## Work request
Please copy every record below exactly, but leave the pictures out.

## Data in this exercise
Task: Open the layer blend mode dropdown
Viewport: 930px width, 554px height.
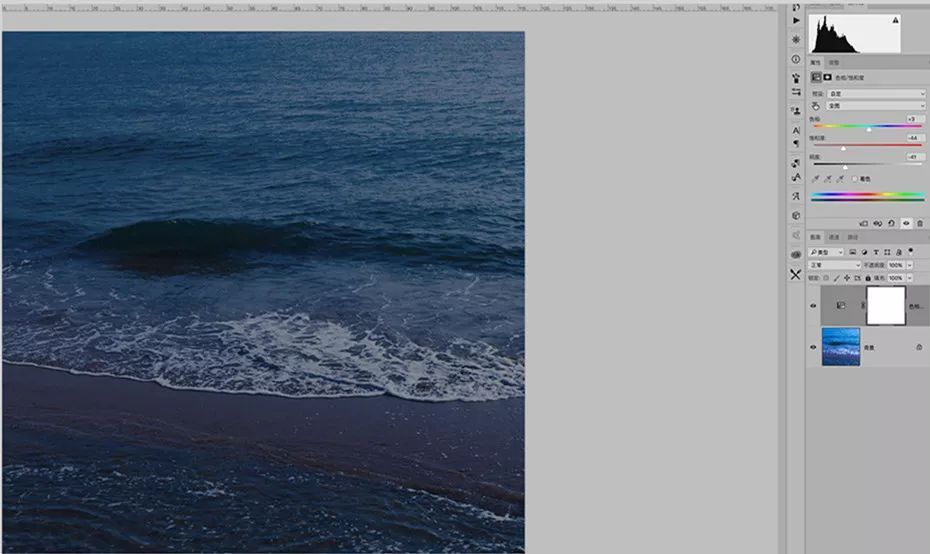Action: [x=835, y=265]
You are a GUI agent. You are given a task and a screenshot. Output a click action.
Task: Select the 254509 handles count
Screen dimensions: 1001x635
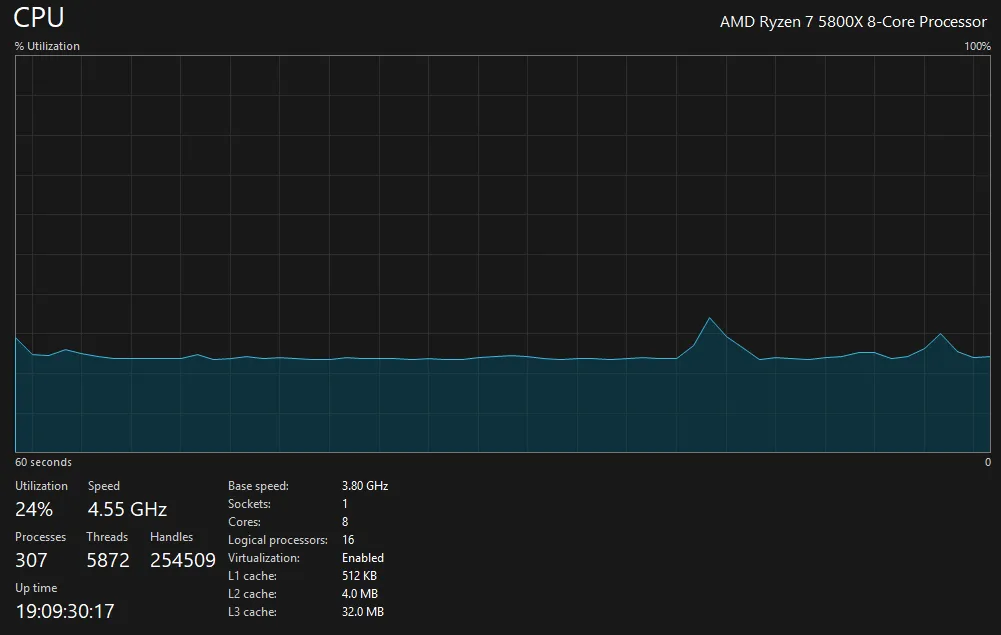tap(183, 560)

## Final answer
Task: Open the layer blend mode dropdown
Viewport: 930px width, 554px height.
Action: [x=835, y=265]
You are a GUI agent. You are given a task and a screenshot. Output a click action.
Task: Select the 254509 handles count
Screen dimensions: 1001x635
tap(183, 560)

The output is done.